● **Exercise instructions**: Could you output everything in the listing, from the line containing "Given: Open the user settings sidebar icon" down to the end, as a numbered list with blank lines dropped and the pictures left out?

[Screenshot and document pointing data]
====

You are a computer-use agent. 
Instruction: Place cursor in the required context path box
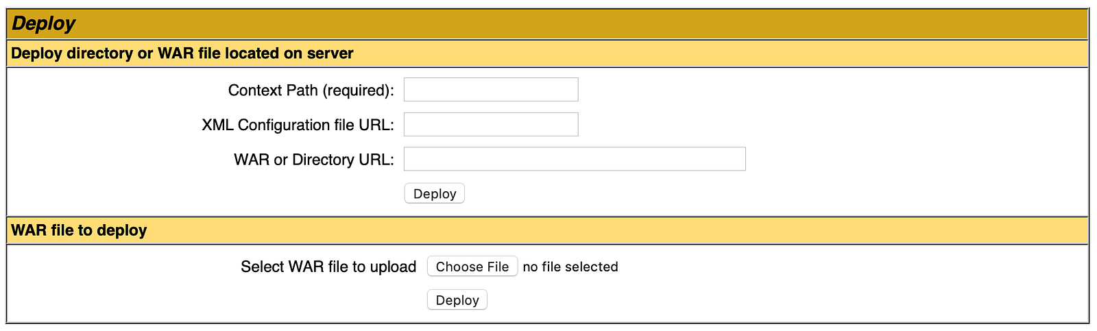pyautogui.click(x=491, y=90)
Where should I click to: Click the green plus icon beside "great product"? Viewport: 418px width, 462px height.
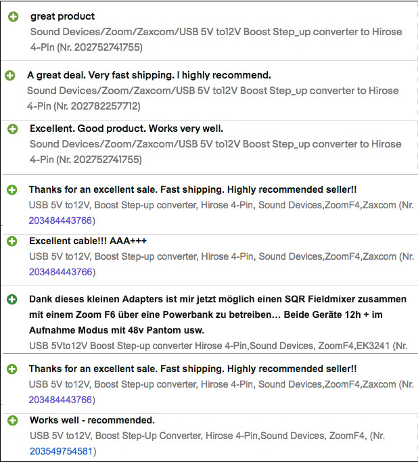[x=14, y=17]
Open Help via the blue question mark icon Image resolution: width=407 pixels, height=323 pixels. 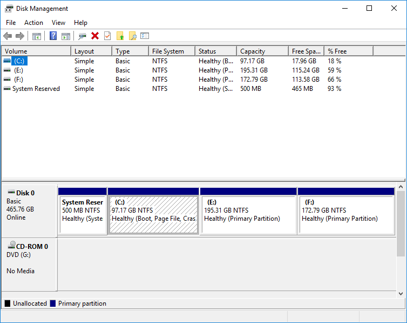53,36
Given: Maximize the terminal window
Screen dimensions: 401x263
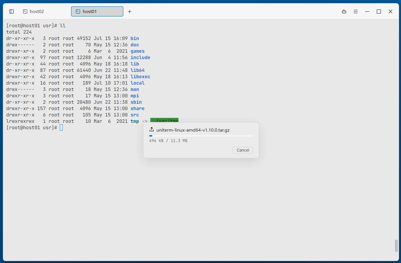Looking at the screenshot, I should click(x=379, y=12).
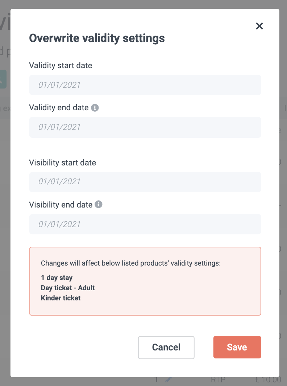Screen dimensions: 287x386
Task: Click the dialog title heading
Action: [97, 38]
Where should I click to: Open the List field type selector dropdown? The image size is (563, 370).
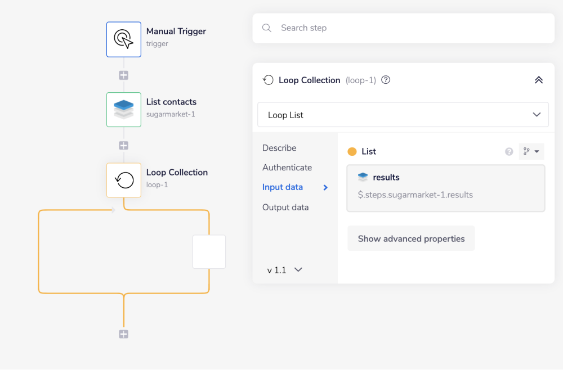point(531,151)
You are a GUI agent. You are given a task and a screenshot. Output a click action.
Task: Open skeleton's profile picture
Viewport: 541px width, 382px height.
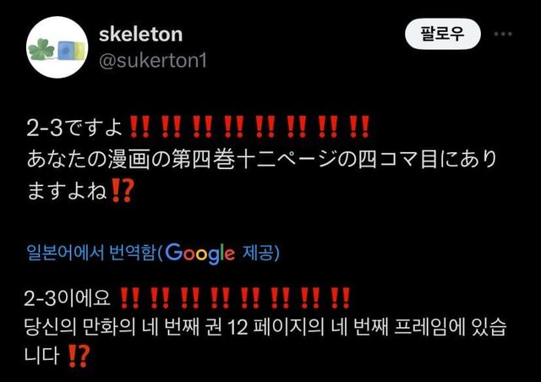click(57, 47)
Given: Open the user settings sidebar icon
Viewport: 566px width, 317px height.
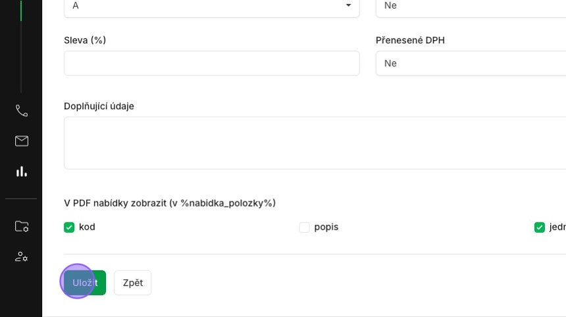Looking at the screenshot, I should point(21,256).
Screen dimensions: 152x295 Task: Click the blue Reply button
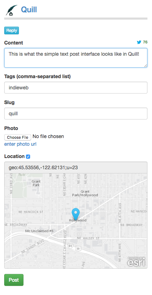tap(12, 30)
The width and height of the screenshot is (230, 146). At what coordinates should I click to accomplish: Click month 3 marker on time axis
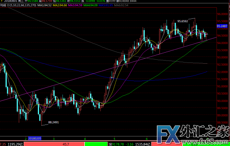pos(54,139)
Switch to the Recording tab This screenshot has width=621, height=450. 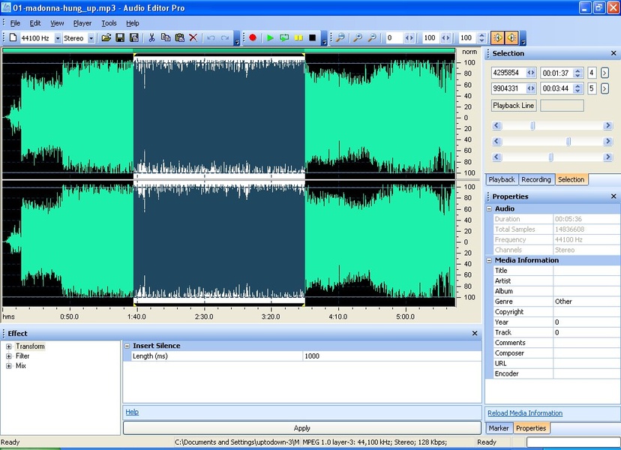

====

● **Expected answer**:
1. Given: Open the user settings sidebar icon
2. Viewport: 566px width, 317px height.
3. Looking at the screenshot, I should point(21,256).
4. Screen dimensions: 152x295 Task: Click the blue Reply button
5. tap(12, 30)
6. The width and height of the screenshot is (230, 146). At what coordinates should I click to accomplish: Click month 3 marker on time axis
7. pos(54,139)
8. Switch to the Recording tab This screenshot has width=621, height=450. 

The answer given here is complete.